Wednesday, October 7, 2015

Wonderful Woolly Bears and Water Bugs

I noticed that there were a LOT of woolly bears today, so at one point during my run, I decided to count.  The rate of woolly bears was approximately 1 every 20 (running) steps.  The one pictured was one of the tiniest ones -- about an inch -- but most were big and fat and fuzzy!

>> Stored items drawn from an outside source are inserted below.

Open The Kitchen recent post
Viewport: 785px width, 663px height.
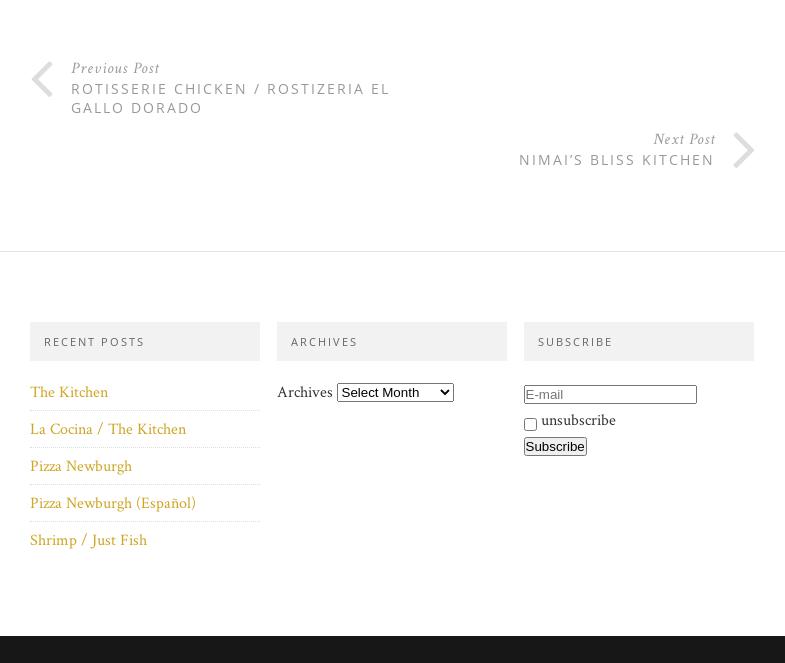tap(69, 392)
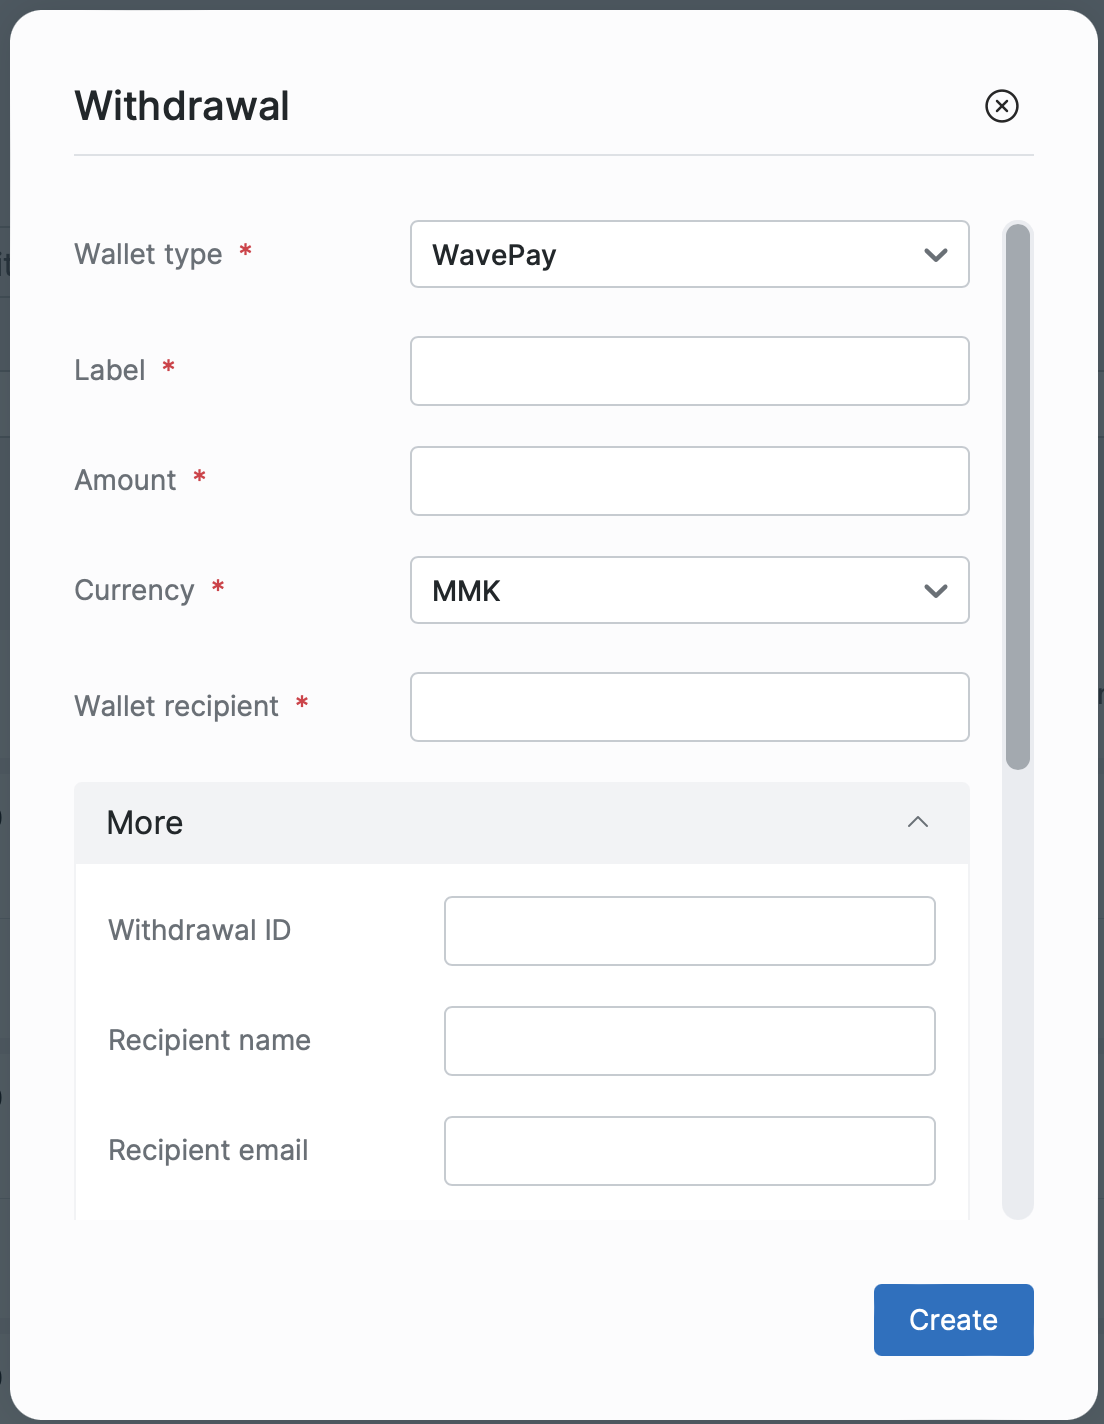Screen dimensions: 1104x1424
Task: Select the Wallet recipient text box
Action: coord(689,707)
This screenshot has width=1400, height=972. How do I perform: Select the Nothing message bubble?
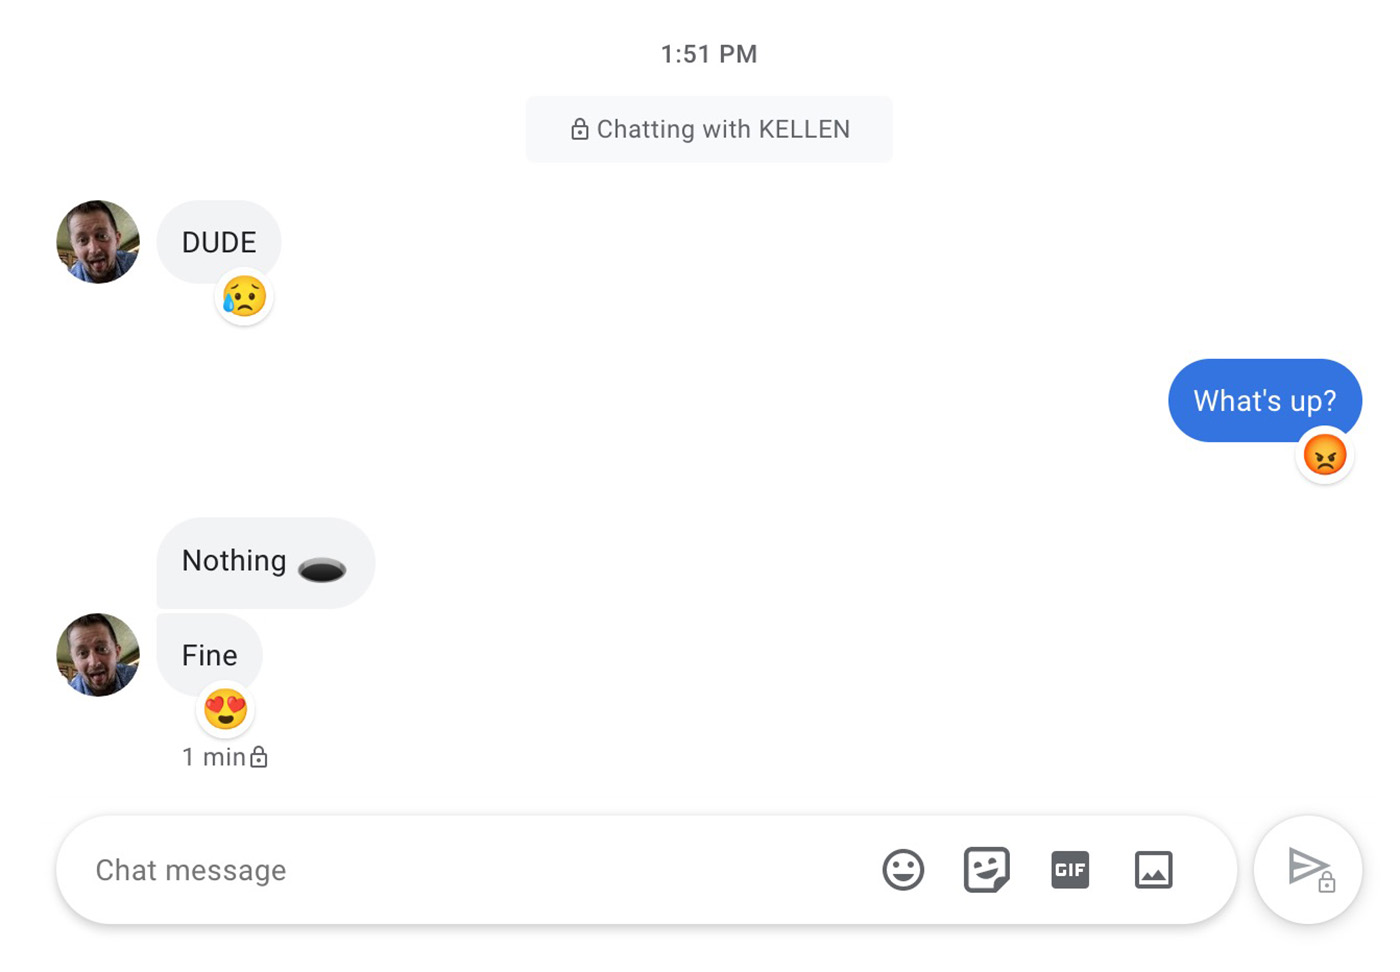click(x=265, y=562)
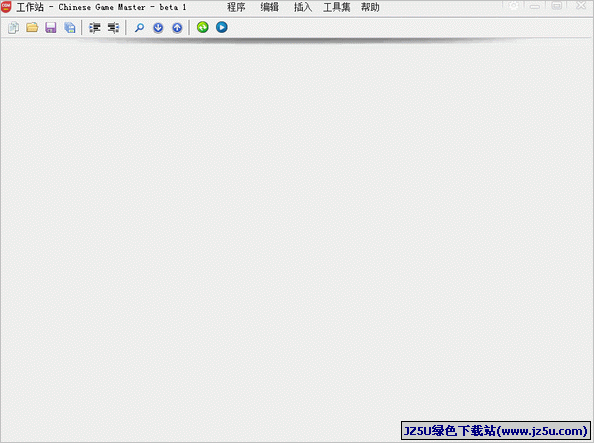Click the new document icon in toolbar
Image resolution: width=594 pixels, height=443 pixels.
(x=13, y=28)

Also, check out this awesome water scorpion I caught this morning with kindergarten students.  It was rather a slow day, macroinvertebrate-wise... I was getting the typical dragonfly and damselfly larvae, snails, scuds... but slower than usual.  And then, right at the end -- this fellow!  I didn't even see him (or her) at first, due to his excellent camouflage as a stick. 
Water Scorpions have a name that's worse than their bite... you hear that, you're thinking that the long tail is maybe some sort of poisonous stinger. In fact, it's a sort of snorkel.  These true bugs breathe air, though they live under water!  Another interesting factoid... it looks like a 4-legged insect (which wouldn't be an insect) with some crazy mouth parts.  Actually, those are modified front legs, used for grabbing prey and pulling it in to their mouths.  Said mouths, called rostrums, are like suckers, which pierce prey and inject digestive juices.  The remaining four legs are used for movement, though they're not especially fast or graceful.  Water scorpions spend most of their time clinging to plant material (which those back legs also do) and not moving at all, except when prey (smaller water critters) pass by.  Then those back legs will straighten, springing the scorpion towards its prey with those "pincer" legs.   And that's your aquatic macroinvertebrate lesson of the day!